Avec ce roman, je découvre la plume – agréable – de Gaëlle Nohant. Ma libraire préférée m'a dit que son écriture est encore plus belle dans
L'ancre des rêves, son premier roman. C'est normal : ici, l'autrice a choisi l'angle de l'enquête, de l'Histoire, des objets confisqués à des personnes déportées par les nazis.
Nous suivons donc Irène – au prénom tellement approprié – dans sa quête minutieuse, obsessionnelle pour retrouver les descendants des déportés à qui elle pourrait remettre une poupée de chiffons, un médaillon ou autres objets très modestes. Elle travaille pour l'ITS (International Tracing Service) basé à Arolsen dans le nord de l'Allemagne, un centre (qui existe vraiment et s'appelle en réalité le Centre d'archives d'Arolsen) qui a recueilli les archives de la déportation et des persécutions nazies sur 17 km de linéaire (ça aussi, c'est le chiffre réel). Dans cette mission de restitution des objets volés, elle va être amenée à voyager de Thessalonique à Varsovie, de l'Europe à l'Amérique du Sud en passant par le camp d'extermination de Treblinka et le camp de femmes de Ravensbrück. Elle va se focaliser particulièrement sur le destin de Lazar Engelmann, rescapé de Treblinka et de Wita Sobiecki, morte à Ravensbrück. Au cours de son enquête, nous (re)découvrons avec elle les persécutions les plus ignobles que les SS ont fait subir aux Juifs, aux femmes, à tous ceux qui n'entraient pas dans leur « idéal » aryen : transports en wagons à bétail, sélections, travail forcé, expériences médicales, résistance et destruction du ghetto de Varsovie, programme Lebensborn, sans oublier la fuite des bourreaux à la fin de la guerre, les entraves aux enquêtes, les témoignages glaçants des employés des camps et le difficile devoir de mémoire des Allemands.
Comme nous l'a expliqué Gaëlle Nohant, en tournée en Belgique ces derniers jours, l'écriture du roman s'est basée sur un important travail de documentation (fait notamment en ligne pendant le confinement, grâce aux archives numérisées d'Arolsen) et si toutes les personnes et les histoires individuelles qu'elle raconte sont fictives, elles auraient parfaitement pu exister.

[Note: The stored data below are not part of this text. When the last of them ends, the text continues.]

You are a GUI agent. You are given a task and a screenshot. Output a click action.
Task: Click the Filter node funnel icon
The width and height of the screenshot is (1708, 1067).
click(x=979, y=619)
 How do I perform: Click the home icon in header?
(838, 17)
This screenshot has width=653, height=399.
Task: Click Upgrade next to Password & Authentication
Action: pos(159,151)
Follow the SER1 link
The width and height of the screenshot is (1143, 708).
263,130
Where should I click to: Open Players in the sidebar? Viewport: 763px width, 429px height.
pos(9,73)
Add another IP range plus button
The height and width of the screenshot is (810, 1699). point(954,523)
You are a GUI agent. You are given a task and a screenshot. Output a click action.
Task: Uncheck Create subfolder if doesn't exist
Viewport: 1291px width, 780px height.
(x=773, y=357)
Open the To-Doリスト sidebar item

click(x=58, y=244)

Certes on a déjà lu beaucoup sur la Shoah mais ici, le point de vue original est celui de ces enquêtes à partir d'objets. Et parfois, comme dans le roman, même si le passé saute parfois à la figure de descendants qui ne connaissaient rien ou presque de l'histoire de leurs aïeuls, se voir restituer ces maigres objets perdus leur permet de s'approprier leur passé familial, de l'apaiser quelque peu en en recueillant une trace tangible. L'autrice a pu participer à la restitution d'un objet par Georges Sougné, un bénévole belge qui aide le Centre d'Arolsen : nous avons pu aussi entendre avec Gaëlle Nohant le témoignage émouvant de ce monsieur.
Ce roman est vraiment très beau, très fort, par la richesse des personnages et des situations, par sa construction maîtrisée de bout en bout, par le magnifique personnage d'Irène, par le message positif apporté malgré l'horreur des camps et la difficulté à appréhender cette réalité sans l'avoir vécue. Gaëlle Nohant n'use pas de facilité pour nous tirer la larme, ce sont ses personnages qui nous touchent, nous émeuvent. Elle-même, comme Irène, a souvent été envahie par son sujet pendant l'écriture du livre. A sa lecture, bien qu'il soit passionnant, j'ai eu besoin de ménager quelques pauses pour « souffler » si j'ose dire. Cette lecture demande de l'attention car il n'est pas évident de retenir tous les noms des déportés et de leurs descendants mais elle en vaut vraiment la peine, même si vous avez l'impression d'avoir lu beaucoup sur le sujet.
L'autrice fait dire à un de ses personnages : « Ne pas laisser leur mort éclipser leur vie. » et « Quelquefois, en cherchant les morts, on trouve des vivants. » C'est un beau message pour nos démocraties. C'est un grand livre.